My experience with sexlinks and other Production breeds is that they only have a couple of good years of life, then they decline into extremely poor health. It has to do with their genetics, not their care.

Sexlinks are not necessarily made up of Production breeds, but usually are.

I can tell you are a diligent chicken keeper, so don't suspect that this in your fault. I would imagine that you are having fewer problems with your Polish and Wyandottes?

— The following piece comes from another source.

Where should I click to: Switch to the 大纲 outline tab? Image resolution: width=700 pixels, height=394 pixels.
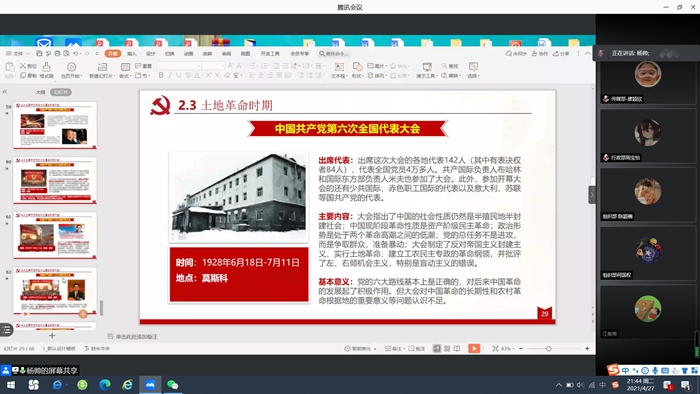pos(41,92)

Production breeds are mass produced for producing meat & eggs fast. The laying hens start early & lay a lifetime of eggs in about a year and a half. In the factory setting these breeds are used briefly for egg production, then replaced about a year from when they began to lay. There is no need for them to live long lives and they really can't.

The wild ancestors of our domesticated chickens layed 12 - 24 eggs in a year. We have selectively bred for thousands of years and come up with breeds that can sometimes lay more than one egg a day.

Adult chickens need fresh greens daily for good health. If you're having trouble with your long lived breeds, I would look into diet.

If you are wanting a lot of eggs, Production breeds are great and you get the best egg/feed ratio for your money. You just have to deal with them wearing out and replacing them every year and a half or so.

Heritage breed chickens are generally long lived. The hens will often take breaks from laying during the winter, when daylight hours are short, during the molt & in hot weather. These are natural cycles for hens to conserve their energies.